W ciągu ostatnich kilku tygodni bardzo zmienił się krajobraz pętli autobusowej Dworzec Łódź-Widzew zlokalizowanej tuż przed budynkiem dworca kolejowego o tej samej nazwie. Dotychczas podróżni czekali tam na swoje kursy wśród drzew, jednak niemal wszystkie wycięto. Choć – zwłaszcza w sezonie letnim – pogorszyło to warunki oczekiwania, miasto informuje, że były to działania niezbędne.
Piętnaście starych drzew zastąpi trzynaście młodych – Drezewa były martwe lub umierające – tłumaczy Maria Kaczmarska, rzecznik prasowy Miejskiego Ogrodu Zoologicznego i Zarządu Zieleni Miejskiej Urzędu Miasta Łodzi. Wskazuje także, że prace przy usunięciu drzew zostały przeprowadzone pod koniec maja, a ich wykonanie zostało poprzedzone otrzymaniem stosownej decyzji marszałka województwa łódzkiego. W dokumencie wyrażono zgodę na wycinkę łącznie piętnastu drzew – trzech brzóz brodawkowatych i dwunastu kasztanowców zwyczajnych – które znajdowały się w pasie drogowym przy ul. Służbowej (gdzie zlokalizowana jest pętla) i Maszynowej.
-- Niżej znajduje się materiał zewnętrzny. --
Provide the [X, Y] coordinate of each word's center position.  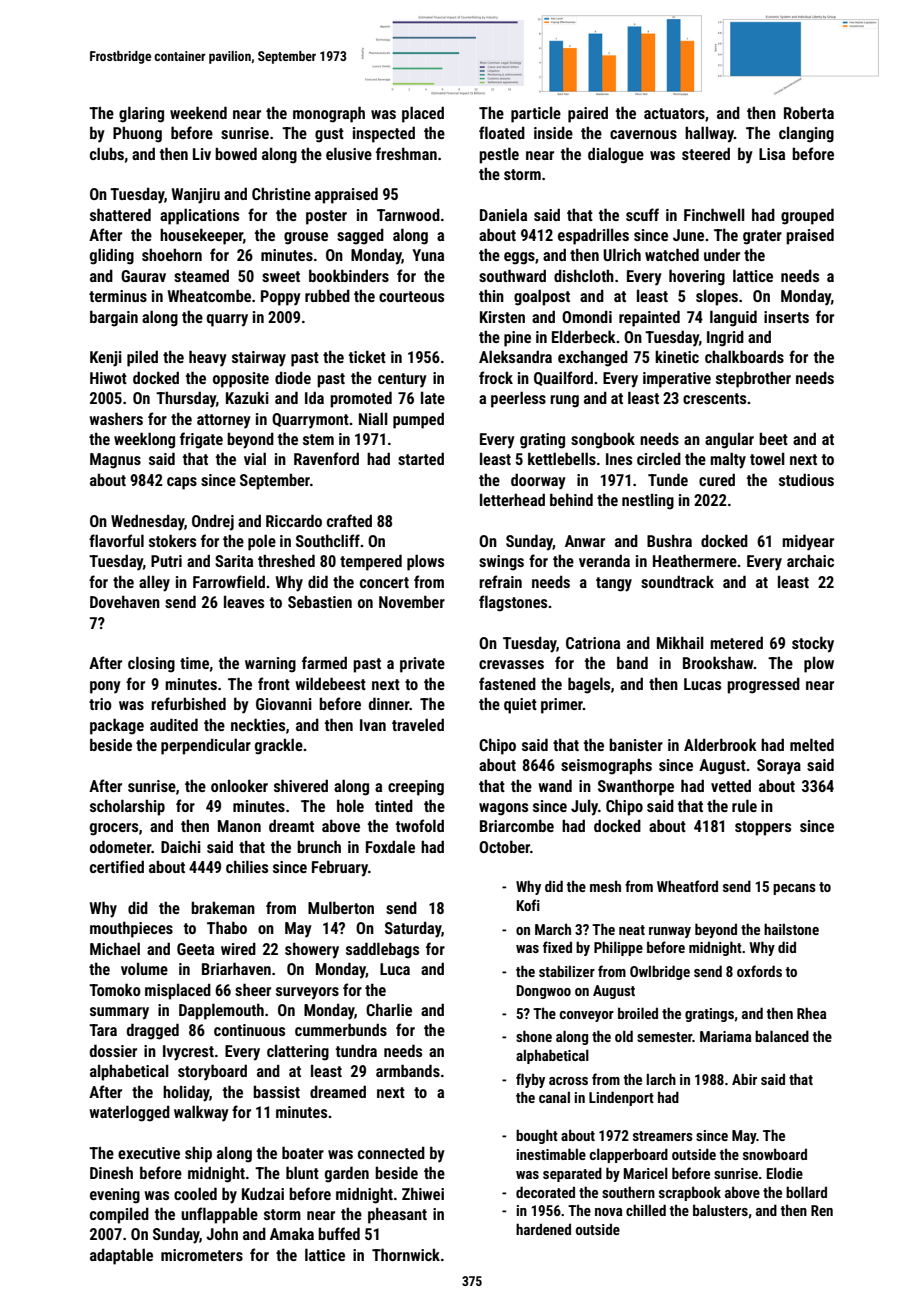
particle [536, 114]
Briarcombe [517, 825]
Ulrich [622, 254]
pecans [794, 889]
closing [151, 664]
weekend [198, 112]
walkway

ZZM UMŁ informuje także, że w okolicy wkrótce posadzone będą nowe drzewa. – Zostanie wykonanych 13 nasadzeń zastępczych, a ich gatunki są określone w treści decyzji marszałka – powiedziała nam nasza rozmówczyni. Będą to kasztanowiec czerwony (3 szt.), brzoza brodawkowata (3 szt.) oraz klon czerwony (7 szt.). Nasadzenia mają zostać przeprowadzone do końca grudnia 2020 r.
Zagrożenie dla pieszych i autobusówSłużby marszałka wskazują w treści decyzji, że niepodjęcie wycinki stwarzałoby przy wietrznej pogodzie ryzyko złamania się lub przewrócenia się drzew w stronę pieszych lub pojazdów. W dokumencie czytamy także, że projekt nasadzeń został przygotowany przez UMŁ, a Urząd Marszałkowski Województwa Łódzkiego uznał go za właściwy.
Przypomnijmy, że pętla autobusowa, która powstała w czasie przebudowy dworca kolejowego, już po kilku latach
okazała się zbyt mała w stosunku do potrzeb. Na nieodległą pętlę Rokicińska, która jednak nie leży w bezpośrednim sąsiedztwie stacji, skierowano już pierwsze linie podmiejskie.